CHANGES OF REPLICATION TIMING INDUCED BY PML-RARA

DNA replication is a cellular process that, starting from precise genomic loci, ensures the loyal and faithful inheritance, from one parental cell to each daughter cell, of the genetic instructions contained in the double-strand DNA molecule. Due to the complexity and the crucial importance of the DNA replication, this process must be tightly regulated in both space and time. Up to now, however, the time-related features of DNA replication, together with the factors that might impact the temporal dimension of this system, are yet poorly studied and described. Given the lack of standard methods able to recognize differences in Replication Timing, we developed an innovative bioinformatic method (DART; Differential Analysis of Replication Timing) to accomplish this task.

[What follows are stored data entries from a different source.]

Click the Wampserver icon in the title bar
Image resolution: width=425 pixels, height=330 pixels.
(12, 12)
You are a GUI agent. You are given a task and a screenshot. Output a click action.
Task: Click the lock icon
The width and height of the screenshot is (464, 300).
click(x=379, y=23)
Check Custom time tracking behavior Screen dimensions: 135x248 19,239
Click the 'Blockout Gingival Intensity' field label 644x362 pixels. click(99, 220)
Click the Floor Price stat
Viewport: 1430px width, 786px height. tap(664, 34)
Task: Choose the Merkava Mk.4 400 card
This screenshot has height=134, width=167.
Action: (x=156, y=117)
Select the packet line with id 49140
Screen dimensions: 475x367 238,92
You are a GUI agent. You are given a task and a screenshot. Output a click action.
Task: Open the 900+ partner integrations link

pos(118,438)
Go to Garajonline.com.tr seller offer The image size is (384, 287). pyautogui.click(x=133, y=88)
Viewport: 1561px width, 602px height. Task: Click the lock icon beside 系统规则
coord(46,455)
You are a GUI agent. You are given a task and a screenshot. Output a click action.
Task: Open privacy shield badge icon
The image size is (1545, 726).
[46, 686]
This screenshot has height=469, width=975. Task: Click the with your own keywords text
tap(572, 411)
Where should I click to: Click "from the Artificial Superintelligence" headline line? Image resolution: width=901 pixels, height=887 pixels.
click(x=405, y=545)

Moreover, the application of this procedure to our Repli-seq data was instrumental to investigate whether PML-RARα may fulfil its tumorigenic potential by eliciting an alteration of the normal replication timing pace in cells. As a result, we found that, after its expression, PML-RARα indeed exerts a deregulative effect on Replication Timing, inducing some regions to replicate earlier (LtoE-shifted) and some other later (EtoL-shifted), with respect to control cells. We observed a close association between these differentially replicated regions and both pre-existing, and PML-RARα-related, transcriptional status and chromatin structure. Regions presenting a EtoL-shifted replication coincide with ‘active’ chromatin foci enriched for direct down-regulated targets of PML-RARa; at the opposite, regions with a LtoE-shifted Replication Timing show moderate epigenetic ‘active’ features and are enriched for indirect up-regulated targets of PML-RARa.